## Written request
Give every line of the records below as a JSON list of strings, one string per line, with blank lines left out.

## Records provided
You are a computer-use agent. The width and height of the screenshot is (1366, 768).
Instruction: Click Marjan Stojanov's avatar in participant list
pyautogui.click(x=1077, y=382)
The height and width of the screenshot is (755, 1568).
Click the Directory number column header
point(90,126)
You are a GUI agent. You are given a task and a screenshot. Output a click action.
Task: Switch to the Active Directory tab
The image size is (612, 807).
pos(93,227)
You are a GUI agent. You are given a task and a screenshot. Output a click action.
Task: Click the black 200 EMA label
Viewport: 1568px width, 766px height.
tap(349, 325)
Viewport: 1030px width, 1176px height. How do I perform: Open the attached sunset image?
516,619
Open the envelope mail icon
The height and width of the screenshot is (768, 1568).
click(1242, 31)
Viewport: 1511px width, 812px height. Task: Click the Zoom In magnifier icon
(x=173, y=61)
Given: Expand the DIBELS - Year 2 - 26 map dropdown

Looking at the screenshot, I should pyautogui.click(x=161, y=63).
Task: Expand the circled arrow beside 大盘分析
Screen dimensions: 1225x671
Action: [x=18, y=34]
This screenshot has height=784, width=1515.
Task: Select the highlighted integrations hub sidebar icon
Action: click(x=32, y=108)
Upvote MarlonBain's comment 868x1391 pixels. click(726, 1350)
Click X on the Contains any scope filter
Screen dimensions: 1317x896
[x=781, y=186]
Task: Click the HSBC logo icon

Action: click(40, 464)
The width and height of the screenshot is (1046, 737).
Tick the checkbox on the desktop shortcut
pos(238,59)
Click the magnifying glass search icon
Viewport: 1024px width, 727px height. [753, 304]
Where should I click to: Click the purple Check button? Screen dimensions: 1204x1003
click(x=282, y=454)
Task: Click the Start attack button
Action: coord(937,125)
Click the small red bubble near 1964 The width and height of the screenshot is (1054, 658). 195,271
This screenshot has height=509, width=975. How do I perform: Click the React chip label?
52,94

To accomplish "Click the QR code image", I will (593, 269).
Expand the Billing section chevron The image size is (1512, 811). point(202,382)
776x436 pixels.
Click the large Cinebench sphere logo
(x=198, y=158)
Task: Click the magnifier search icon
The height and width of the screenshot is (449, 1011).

## Solved exercise
[
  "You are a computer-use agent. The width and height of the screenshot is (1366, 768).",
  "Instruction: Click Marjan Stojanov's avatar in participant list",
  "pyautogui.click(x=1077, y=382)",
  "The height and width of the screenshot is (755, 1568).",
  "Click the Directory number column header",
  "point(90,126)",
  "You are a GUI agent. You are given a task and a screenshot. Output a click action.",
  "Task: Switch to the Active Directory tab",
  "The image size is (612, 807).",
  "pos(93,227)",
  "You are a GUI agent. You are given a task and a screenshot. Output a click action.",
  "Task: Click the black 200 EMA label",
  "Viewport: 1568px width, 766px height.",
  "tap(349, 325)",
  "Viewport: 1030px width, 1176px height. How do I perform: Open the attached sunset image?",
  "516,619",
  "Open the envelope mail icon",
  "The height and width of the screenshot is (768, 1568).",
  "click(1242, 31)",
  "Viewport: 1511px width, 812px height. Task: Click the Zoom In magnifier icon",
  "(x=173, y=61)",
  "Given: Expand the DIBELS - Year 2 - 26 map dropdown",
  "Looking at the screenshot, I should pyautogui.click(x=161, y=63).",
  "Task: Expand the circled arrow beside 大盘分析",
  "Screen dimensions: 1225x671",
  "Action: [x=18, y=34]",
  "This screenshot has height=784, width=1515.",
  "Task: Select the highlighted integrations hub sidebar icon",
  "Action: click(x=32, y=108)",
  "Upvote MarlonBain's comment 868x1391 pixels. click(726, 1350)",
  "Click X on the Contains any scope filter",
  "Screen dimensions: 1317x896",
  "[x=781, y=186]",
  "Task: Click the HSBC logo icon",
  "Action: click(40, 464)",
  "The width and height of the screenshot is (1046, 737).",
  "Tick the checkbox on the desktop shortcut",
  "pos(238,59)",
  "Click the magnifying glass search icon",
  "Viewport: 1024px width, 727px height. [753, 304]",
  "Where should I click to: Click the purple Check button? Screen dimensions: 1204x1003",
  "click(x=282, y=454)",
  "Task: Click the Start attack button",
  "Action: coord(937,125)",
  "Click the small red bubble near 1964 The width and height of the screenshot is (1054, 658). 195,271",
  "This screenshot has height=509, width=975. How do I perform: Click the React chip label?",
  "52,94",
  "To accomplish \"Click the QR code image\", I will (593, 269).",
  "Expand the Billing section chevron The image size is (1512, 811). point(202,382)",
  "776x436 pixels.",
  "Click the large Cinebench sphere logo",
  "(x=198, y=158)",
  "Task: Click the magnifier search icon",
  "The height and width of the screenshot is (449, 1011)."
]